Theft of motor vehicles recorded a 60 percent decline or from 240 cases for motor vehicle theft down to only 97 during the pandemic.

Putting the right man on the right job

Tagum said he is bent on placing the most qualified and competent personnel in key HPG positions as part of his effort to put ‘the right man on the right job.’

He added that the move is in consonance with PNP chief, General Camilo Pancratius P. Cascolan’s that all members of the police force should be ‘Responsible, Respetado at Disiplinado.’

By putting the right people on the right job, he said that they will be able to match the unit’s need to assign highly-skilled and qualified officers and men in the different regional highway patrol units and the HPG headquarters in Camp Crame.

Tagum said the move is necessary in further professionalizing the PNP and coming up with an HPG staffed with highly capable, credible and effective policemen.

He also assured the public that under his leadership, there will be an honest-to-goodness disciplinary program and that they will prove that ‘nobody is above the law’ when they implement their anti-criminality campaign and internal cleansing program.

Last Friday, Tagum announced the arrest of Master Sergeant Danilo Pacurib, a member of the Station Drug Enforcement Unit of the Quezon City Police District Station 13 after he was caught driving a car stolen at gunpoint in Sta. Rosa City in Laguna in June 2016. The cop who was arrested while driving the stolen Hyundai Sta. Fe is now facing criminal and administrative charges.

No to kotong

Tagum also vowed a much tougher campaign against ‘kotong’ in his unit by strengthening their crackdown against policemen involved in the so-called ‘quota system’ in which operators of illegal terminals and colorum vehicles are required to pay weekly or monthly protection money to some rogue police personnel in exchange for their unhampered activities.

He also said that he will be seeing to it that he will be fully implementing the previous HPG leadership’s anti-graft and corruption campaign thru a very strict policy against the so-called ‘non-appearance’ when it comes to registration of motor vehicles and the use of recovered stolen motor vehicles and motorcycles as well as the illegal practice of converting these vehicles into patrol cars for ‘ikot or extortion’ activities.’

Tagum said he is also very much against the use of confiscated or recovered ‘pasalo’ motor vehicles or those acquired thru the ‘Rent-Sangla’ scheme regardless of their status. “I also abhor the practice of asking ‘reward money’ from owners of recovered motor vehicles,” he added.

The official said he has instructed all his men to immediately report, turnover and account for all confiscated or recovered motor vehicles and motorbikes which are supposed to be put in designated HPG impounding areas.

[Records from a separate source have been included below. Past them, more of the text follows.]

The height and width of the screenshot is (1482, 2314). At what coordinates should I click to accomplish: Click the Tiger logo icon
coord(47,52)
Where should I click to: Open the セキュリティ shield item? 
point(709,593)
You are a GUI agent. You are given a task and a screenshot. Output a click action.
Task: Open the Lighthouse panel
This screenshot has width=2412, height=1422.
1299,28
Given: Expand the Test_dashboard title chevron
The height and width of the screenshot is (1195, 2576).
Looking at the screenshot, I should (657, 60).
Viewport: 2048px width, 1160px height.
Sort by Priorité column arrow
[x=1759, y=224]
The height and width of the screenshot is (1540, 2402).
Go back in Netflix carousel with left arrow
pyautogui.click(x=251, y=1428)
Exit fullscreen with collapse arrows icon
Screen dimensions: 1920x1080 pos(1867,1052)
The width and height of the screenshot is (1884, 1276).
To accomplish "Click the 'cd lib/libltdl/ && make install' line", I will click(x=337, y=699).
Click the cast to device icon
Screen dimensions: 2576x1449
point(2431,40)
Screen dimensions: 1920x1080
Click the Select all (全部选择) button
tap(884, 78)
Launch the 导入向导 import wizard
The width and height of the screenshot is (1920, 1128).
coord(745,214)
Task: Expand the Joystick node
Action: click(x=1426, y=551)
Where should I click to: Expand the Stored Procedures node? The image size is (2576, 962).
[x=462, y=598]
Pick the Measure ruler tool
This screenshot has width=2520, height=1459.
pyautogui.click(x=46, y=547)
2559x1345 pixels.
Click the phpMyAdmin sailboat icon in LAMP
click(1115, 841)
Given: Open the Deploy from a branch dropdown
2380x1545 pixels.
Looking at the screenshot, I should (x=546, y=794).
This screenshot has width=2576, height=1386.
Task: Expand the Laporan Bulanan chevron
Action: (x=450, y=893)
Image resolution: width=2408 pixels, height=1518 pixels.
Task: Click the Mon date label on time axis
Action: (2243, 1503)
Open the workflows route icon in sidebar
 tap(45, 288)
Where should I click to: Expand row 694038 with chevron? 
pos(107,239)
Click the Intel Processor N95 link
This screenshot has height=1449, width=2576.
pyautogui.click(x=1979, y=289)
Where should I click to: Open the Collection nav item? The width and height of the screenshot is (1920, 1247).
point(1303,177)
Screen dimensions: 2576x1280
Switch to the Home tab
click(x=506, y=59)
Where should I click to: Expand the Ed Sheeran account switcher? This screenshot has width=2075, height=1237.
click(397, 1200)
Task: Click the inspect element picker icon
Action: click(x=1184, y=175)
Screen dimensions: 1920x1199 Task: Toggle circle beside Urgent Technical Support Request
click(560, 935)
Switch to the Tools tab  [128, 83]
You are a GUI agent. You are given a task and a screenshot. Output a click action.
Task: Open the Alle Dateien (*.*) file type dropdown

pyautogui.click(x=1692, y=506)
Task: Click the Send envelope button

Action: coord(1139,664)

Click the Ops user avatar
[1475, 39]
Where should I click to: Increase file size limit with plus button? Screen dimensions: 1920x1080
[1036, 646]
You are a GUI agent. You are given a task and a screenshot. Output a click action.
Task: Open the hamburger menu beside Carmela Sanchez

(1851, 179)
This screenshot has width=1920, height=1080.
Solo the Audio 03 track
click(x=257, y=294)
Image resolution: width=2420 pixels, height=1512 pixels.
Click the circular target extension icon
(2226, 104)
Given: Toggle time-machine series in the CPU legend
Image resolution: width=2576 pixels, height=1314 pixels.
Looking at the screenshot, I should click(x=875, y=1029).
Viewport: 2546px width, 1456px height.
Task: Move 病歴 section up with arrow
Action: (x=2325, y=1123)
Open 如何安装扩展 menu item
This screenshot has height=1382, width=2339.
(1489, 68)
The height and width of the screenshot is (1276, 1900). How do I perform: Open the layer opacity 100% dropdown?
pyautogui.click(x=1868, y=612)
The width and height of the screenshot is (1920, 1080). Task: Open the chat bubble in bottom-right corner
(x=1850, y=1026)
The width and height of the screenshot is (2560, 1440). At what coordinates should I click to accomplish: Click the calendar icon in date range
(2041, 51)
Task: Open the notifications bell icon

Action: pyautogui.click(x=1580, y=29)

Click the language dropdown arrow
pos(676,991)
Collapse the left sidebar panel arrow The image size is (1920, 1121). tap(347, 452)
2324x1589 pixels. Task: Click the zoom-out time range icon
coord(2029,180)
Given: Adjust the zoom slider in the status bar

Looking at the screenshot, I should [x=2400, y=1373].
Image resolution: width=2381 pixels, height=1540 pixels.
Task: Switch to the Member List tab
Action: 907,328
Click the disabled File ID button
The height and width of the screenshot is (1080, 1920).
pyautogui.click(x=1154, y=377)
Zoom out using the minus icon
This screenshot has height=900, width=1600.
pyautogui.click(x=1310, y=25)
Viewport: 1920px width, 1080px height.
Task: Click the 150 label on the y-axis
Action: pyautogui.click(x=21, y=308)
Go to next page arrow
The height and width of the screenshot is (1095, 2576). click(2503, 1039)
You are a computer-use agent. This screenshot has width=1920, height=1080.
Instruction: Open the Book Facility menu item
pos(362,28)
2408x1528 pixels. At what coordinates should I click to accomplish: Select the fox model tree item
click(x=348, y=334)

“I am bent on turning the PNP-HPG into a more people-friendly police unit which will exemplify the tenet of the PNP that is to serve and protect the people,” he said.

Tagum and his officials last week paid a courtesy call on Land Transportation Office chief, Assistant Secretary Edgar Galvante to renew their strong partnership in the campaign against motor vehicle and motorcycle theft and at the same time promote road safety in the country.

The official said they discussed the need to further educate Filipino drivers on road nationwide and most importantly, the need to have full coordination between the PNP-HPG and the LTO to ensure the speedy registration of all motor vehicles and motorcycles vis-à-vis the full implementation of all laws and regulations concerning motor vehicles and motorcycles.

Cascolan has ordered the PNP-HPG and the Integrity Monitoring and Enforcement Group headed by Brig. Gen. Benjamin C. Acorda Jr. to step-up their campaign against police officers and men using ‘hot cars’ including recovered stolen motor vehicles and motorcycles.

The PNP chief also ordered a nationwide inspection and inventory of all motor vehicles impounded as evidence in different police headquarters to prevent their unauthorized use by some erring policemen.

According to PNP spokesman, Colonel Ysmael S. Yu, the PNP chief wants to ensure that policemen will be fully prohibited from using unregistered, recovered, impounded and stolen motor vehicles and motorcycles or even removing any parts or accessories of these vehicles.